「寂しい」ということ
「寂しさ」について考えることはほとんどなくなってきた。「『考えても仕方ない』と思うようになった」のか、「寂しさを感じないぐらい鈍感になった」のか、あるいはなんだろう、他にも色々あるかもしれない。
ただ、1つ強く感じることは、「誰かと一緒にいられれば寂しくないわけじゃない」ということだ。この点については昔、『私をくいとめて』という映画を観た時に色々考えたことがある。
作中に、こんなセリフが出てきた。
【こんなことなら、一人で孤独に耐えてる方がよっぽど楽だった。】
「メチャクチャ分かるなぁ」と思う。「『誰かと一緒にいること』で『寂しさ』は解消されているのかもしれないが、『誰かと一緒にいること』によるマイナスも享受しなければならない」わけで、「トータルとしては『一人で孤独に耐えている』方が良くない?」という話である。メッチャ共感できてしまった。
また「寂しさ」については、以前読んだ『なぜあなたは「愛してくれない人」を好きになるのか』のことも思い出される。「AV監督が恋愛について書いた本」という、色んな意味で手に取りにくい作品だが、非常に面白かった。

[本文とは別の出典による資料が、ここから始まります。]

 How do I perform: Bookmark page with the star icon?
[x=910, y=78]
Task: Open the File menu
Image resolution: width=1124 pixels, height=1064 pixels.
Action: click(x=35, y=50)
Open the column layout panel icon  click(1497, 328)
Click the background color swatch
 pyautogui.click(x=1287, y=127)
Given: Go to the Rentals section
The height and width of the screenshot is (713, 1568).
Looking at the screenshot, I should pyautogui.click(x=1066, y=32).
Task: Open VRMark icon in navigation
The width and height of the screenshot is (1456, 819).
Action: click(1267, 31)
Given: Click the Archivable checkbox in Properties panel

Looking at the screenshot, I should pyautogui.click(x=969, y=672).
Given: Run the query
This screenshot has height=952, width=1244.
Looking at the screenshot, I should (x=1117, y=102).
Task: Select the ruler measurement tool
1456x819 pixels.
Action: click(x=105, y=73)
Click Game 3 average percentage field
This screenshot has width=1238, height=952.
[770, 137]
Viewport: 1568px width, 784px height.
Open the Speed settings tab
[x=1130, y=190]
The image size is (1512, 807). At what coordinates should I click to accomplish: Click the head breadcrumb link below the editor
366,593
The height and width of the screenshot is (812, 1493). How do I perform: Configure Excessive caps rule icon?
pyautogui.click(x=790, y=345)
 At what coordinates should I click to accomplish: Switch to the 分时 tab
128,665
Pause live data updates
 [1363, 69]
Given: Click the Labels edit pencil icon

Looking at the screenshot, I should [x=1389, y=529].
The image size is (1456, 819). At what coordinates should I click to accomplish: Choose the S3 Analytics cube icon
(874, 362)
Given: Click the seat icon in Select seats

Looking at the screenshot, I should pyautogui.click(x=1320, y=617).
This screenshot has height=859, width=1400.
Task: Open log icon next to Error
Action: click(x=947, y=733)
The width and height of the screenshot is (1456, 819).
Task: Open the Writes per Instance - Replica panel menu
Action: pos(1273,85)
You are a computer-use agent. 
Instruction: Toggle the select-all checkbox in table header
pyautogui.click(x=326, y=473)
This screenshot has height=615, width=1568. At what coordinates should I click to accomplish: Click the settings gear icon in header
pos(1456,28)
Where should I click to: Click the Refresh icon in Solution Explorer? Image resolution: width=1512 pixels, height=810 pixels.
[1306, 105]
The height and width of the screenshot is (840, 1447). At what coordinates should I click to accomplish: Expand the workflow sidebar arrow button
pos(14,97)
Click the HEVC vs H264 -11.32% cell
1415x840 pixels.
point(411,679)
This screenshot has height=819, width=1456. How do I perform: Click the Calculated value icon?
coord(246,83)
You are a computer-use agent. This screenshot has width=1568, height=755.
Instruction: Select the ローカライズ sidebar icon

本作には「心の穴」という表現が出てくる。「心に穴が空いているから生きづらいし寂しいし、劣等感・不安・嫉妬・罪悪感みたいなものもすべてそこから出てくる」「でも、心の穴から湧き出てくるものはネガティブなものだけではなく、魅力もそこから生まれてくるのだ」みたいなことが指摘された後、「心の穴をピッタリ埋めるものなどどこにも存在しない」という話になっていく。
だから本作では、
【幸せそうな人には、心の穴がないように思えるかもしれませんが、そうではありません。自分を愛すること(肯定すること)ができてる「幸せそうな人」とは、自分の心の穴を塞いだり無理にコントロールしようとしたりせず、おりあいをつけている人なのです。】
【穴を「ふさごう」とせずに「かたちを知ろう」とする。
かたちが分かってくれば、やがて心の穴は、あなたを以前ほどには苦しめなくなっていくはずです。
それは「自己肯定できるようになっていく」ということなのです。】
みたいな結論が提示されるのだ。これも「なるほど」と感じさせる話だった。
結局のところ、「『寂しさ』を抱えたままどう自分を安定させるか?」みたいに思考することが正しい問いなのかなと思う。